Dutch hit back at “neo-colonial” claim by Azerbaijan at Cop29
The Netherlands has sent a strongly worded rebuttal to Azerbaijan after its president Ilham Aliyev accused the Netherlands and France of maintaining a “neocolonial” relationship with their small island states.
Both countries also “brutally suppress” the island populations and people living in Dutch and French overseas dependencies in the Caribbean and Pacific ocean are “the hardest hit by climate change,” Aliyev said on the second day of the UN climate conference.
World leaders are in Azerbaijan’s capital Baku for the Cop29 conference, although many western prime ministers and presidents, including Dick Schoof and Emmanuel Macron, are missing.
“The so-called overseas territories of France and Netherlands, particularly in the Caribbean and the Pacific, are among the most severely impacted” by climate change, Aliyev told small island leaders at COP29. “The voices of these communities are often brutally suppressed by the regimes.”
The Dutch foreign affairs ministry issued a sharp retort to Aliyev on social media. The kingdom of the Netherlands is made up of four “autonomous and legally equal countries: Curacao, Aruba, Sint Maarten and the Netherlands, which includes the special municipalities Bonaire, Saba and Sint Eustatius”, the statement said.
“This is the result of referenda and consultations with the islands. Democratic elections are held periodically on every one of the six islands.” The Netherlands, the statement points out, “has always been an active proponent of the interests of small island states” with regards to climate change.

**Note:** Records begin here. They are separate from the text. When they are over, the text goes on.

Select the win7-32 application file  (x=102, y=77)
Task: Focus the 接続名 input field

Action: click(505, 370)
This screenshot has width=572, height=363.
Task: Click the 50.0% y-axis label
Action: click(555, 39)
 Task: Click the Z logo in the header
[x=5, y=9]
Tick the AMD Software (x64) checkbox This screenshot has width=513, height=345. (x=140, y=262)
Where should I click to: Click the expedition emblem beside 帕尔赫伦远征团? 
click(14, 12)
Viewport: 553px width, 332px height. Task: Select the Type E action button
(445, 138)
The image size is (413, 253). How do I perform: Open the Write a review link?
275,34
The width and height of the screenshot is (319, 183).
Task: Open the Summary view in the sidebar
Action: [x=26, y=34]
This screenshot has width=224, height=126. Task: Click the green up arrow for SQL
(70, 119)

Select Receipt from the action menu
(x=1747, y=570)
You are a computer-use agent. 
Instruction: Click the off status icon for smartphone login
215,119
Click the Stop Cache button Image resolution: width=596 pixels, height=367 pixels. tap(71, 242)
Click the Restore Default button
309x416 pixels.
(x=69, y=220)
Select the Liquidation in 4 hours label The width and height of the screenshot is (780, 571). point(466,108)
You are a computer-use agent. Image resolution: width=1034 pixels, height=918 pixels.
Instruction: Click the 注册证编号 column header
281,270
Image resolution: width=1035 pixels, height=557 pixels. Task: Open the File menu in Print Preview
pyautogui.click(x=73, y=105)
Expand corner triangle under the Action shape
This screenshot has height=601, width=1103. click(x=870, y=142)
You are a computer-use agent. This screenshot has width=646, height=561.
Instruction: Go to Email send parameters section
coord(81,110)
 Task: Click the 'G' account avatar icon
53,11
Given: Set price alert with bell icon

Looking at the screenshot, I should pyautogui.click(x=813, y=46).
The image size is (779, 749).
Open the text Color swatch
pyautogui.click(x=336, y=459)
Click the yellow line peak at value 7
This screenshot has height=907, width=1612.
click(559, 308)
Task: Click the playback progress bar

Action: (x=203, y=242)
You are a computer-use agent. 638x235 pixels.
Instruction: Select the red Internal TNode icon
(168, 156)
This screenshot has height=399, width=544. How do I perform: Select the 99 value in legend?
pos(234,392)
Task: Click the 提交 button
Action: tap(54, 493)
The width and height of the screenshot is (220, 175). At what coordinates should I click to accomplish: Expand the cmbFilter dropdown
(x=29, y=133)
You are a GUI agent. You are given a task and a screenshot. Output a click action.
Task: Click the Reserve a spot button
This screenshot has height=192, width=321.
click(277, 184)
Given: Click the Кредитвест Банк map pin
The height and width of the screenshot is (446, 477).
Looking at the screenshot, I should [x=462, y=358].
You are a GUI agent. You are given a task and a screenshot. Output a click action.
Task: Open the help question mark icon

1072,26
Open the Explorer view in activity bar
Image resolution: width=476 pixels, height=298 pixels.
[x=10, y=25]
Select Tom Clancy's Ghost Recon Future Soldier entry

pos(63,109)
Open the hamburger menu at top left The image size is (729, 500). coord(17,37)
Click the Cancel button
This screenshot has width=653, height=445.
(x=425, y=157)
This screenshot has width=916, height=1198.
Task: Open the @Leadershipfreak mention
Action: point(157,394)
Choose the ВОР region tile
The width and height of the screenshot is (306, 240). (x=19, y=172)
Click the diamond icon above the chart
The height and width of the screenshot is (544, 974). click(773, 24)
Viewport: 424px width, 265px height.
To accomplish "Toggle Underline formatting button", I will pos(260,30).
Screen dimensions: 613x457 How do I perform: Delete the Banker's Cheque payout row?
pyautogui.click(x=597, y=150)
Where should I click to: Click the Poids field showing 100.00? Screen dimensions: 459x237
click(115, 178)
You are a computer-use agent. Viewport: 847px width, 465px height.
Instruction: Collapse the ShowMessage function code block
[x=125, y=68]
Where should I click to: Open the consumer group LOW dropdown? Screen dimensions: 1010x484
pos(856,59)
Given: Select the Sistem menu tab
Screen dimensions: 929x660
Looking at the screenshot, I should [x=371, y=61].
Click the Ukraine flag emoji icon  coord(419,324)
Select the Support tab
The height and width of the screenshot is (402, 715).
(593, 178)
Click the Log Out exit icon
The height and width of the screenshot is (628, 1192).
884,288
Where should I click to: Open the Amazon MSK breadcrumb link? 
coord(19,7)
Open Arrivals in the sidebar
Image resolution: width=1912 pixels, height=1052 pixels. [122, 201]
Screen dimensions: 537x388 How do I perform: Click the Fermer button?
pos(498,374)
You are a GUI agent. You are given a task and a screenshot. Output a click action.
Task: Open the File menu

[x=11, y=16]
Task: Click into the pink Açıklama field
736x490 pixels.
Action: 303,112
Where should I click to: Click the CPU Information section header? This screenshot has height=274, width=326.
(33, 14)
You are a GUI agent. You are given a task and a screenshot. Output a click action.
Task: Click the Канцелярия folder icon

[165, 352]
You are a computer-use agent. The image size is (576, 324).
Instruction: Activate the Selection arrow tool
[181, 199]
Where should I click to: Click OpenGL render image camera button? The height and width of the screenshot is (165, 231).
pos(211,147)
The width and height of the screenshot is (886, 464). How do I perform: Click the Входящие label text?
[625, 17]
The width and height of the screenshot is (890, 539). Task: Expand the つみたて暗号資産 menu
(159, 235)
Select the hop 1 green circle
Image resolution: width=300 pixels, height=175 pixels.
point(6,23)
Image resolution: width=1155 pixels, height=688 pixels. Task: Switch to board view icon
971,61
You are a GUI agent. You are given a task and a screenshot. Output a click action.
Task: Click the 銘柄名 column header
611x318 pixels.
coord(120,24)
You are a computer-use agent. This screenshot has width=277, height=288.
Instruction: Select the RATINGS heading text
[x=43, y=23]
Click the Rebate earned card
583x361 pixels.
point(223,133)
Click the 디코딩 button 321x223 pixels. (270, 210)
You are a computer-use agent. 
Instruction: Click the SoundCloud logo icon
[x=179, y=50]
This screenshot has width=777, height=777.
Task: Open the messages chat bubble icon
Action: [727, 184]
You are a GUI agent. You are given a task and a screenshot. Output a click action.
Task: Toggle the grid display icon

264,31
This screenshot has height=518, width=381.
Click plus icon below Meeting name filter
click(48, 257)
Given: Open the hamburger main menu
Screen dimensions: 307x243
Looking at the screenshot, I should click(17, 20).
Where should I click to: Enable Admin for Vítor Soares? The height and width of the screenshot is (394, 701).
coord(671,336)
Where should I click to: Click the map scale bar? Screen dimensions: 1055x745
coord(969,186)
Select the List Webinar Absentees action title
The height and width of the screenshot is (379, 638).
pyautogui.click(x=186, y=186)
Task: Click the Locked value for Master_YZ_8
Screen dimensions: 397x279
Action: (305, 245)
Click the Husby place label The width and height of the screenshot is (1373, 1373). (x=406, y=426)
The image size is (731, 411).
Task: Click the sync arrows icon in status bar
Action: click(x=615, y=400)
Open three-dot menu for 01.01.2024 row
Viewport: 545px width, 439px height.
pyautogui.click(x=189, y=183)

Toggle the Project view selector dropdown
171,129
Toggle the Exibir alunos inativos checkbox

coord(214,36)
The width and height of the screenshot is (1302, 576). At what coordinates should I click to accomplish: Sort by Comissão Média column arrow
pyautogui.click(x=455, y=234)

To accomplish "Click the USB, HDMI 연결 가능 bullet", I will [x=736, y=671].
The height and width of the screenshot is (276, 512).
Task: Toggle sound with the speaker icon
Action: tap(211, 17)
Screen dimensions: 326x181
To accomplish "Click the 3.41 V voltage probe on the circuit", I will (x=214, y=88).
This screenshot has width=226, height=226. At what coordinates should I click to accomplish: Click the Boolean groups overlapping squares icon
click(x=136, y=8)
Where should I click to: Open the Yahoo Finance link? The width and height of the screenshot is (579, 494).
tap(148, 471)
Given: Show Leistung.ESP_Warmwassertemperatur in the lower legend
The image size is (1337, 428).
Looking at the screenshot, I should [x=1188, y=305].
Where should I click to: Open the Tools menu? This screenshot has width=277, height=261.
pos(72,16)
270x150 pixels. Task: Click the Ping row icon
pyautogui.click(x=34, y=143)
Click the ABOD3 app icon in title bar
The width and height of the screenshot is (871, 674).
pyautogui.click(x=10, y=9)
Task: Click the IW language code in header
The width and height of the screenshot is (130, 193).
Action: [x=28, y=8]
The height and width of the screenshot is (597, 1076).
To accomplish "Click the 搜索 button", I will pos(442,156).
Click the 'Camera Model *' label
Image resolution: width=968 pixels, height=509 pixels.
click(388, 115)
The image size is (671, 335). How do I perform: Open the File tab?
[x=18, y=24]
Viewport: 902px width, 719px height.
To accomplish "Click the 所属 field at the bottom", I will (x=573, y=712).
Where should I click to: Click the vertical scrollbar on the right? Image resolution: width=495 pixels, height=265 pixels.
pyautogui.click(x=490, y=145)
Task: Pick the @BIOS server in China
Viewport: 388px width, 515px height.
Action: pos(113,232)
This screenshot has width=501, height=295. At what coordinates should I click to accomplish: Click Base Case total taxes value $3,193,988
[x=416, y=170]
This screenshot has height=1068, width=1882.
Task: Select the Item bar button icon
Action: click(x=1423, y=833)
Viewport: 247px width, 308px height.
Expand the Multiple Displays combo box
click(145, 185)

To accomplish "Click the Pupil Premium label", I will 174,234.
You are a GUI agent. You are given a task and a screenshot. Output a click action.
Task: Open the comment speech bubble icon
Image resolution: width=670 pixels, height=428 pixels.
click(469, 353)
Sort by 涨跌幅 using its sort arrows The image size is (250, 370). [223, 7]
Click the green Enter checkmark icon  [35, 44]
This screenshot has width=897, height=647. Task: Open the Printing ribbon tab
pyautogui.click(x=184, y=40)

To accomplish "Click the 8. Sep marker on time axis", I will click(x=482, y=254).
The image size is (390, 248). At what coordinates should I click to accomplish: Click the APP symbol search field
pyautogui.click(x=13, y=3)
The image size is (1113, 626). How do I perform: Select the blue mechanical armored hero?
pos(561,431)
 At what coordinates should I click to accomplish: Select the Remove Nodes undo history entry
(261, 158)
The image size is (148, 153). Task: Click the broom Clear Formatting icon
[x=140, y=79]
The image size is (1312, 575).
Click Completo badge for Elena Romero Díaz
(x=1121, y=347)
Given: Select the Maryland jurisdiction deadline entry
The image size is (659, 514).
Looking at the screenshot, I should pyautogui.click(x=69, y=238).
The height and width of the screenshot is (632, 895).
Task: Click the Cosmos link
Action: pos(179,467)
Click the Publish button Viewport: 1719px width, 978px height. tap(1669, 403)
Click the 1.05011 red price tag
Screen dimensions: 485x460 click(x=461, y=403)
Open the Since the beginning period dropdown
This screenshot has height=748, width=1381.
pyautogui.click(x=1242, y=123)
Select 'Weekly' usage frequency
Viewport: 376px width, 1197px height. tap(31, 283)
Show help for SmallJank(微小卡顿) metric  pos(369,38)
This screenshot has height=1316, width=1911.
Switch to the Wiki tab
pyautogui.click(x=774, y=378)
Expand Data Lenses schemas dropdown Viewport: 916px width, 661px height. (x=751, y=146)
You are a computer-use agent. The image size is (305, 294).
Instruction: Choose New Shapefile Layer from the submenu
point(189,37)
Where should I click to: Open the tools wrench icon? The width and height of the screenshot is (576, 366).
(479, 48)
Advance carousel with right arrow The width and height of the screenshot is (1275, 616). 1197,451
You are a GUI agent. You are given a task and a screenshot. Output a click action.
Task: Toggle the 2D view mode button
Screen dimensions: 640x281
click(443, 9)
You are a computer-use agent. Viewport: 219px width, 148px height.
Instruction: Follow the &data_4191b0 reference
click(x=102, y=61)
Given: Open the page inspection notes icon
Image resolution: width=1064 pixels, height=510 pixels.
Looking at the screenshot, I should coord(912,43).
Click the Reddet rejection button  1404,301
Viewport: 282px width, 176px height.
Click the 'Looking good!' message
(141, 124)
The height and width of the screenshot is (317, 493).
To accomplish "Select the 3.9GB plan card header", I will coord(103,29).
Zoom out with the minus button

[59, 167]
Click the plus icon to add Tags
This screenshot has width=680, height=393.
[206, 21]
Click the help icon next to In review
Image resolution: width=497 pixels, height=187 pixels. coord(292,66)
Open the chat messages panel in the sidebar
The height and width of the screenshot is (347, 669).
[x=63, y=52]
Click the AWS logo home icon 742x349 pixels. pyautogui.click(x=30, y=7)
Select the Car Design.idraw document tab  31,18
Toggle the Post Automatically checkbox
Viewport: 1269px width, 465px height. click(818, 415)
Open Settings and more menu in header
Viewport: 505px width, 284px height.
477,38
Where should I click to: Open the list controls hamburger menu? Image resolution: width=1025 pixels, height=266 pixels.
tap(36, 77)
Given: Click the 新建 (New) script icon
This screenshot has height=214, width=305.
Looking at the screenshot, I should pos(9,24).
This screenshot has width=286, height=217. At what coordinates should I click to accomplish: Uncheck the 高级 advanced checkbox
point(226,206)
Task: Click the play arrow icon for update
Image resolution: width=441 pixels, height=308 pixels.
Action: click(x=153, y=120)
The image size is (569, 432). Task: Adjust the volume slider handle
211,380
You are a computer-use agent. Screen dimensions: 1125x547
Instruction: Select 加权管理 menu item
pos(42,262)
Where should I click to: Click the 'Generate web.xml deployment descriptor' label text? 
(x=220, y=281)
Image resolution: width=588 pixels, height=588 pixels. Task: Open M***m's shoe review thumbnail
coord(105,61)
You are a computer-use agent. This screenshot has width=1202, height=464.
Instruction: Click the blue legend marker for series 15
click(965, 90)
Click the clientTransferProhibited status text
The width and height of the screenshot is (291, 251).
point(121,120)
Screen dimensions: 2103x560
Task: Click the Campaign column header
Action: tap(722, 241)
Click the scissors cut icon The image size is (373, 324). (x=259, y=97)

In September, Greenpeace was given the green light to take the Dutch government to court over the lack of action to protect the Caribbean island of Bonaire from rising sea levels.
The government did say last November that Bonaire and the two other special local authority areas, Saba and Sint Eustatius, would get their own climate plan this year. But Greenpeace and the locals say “urgent action” is needed and the measures which have been taken to date are “far from adequate”.
Researchers at Amsterdam’s VU University said earlier that Bonaire is particularly vulnerable to climate change. Part of the island will disappear as sea levels rise and the coral reef, which protects the island against flooding, may also be destroyed.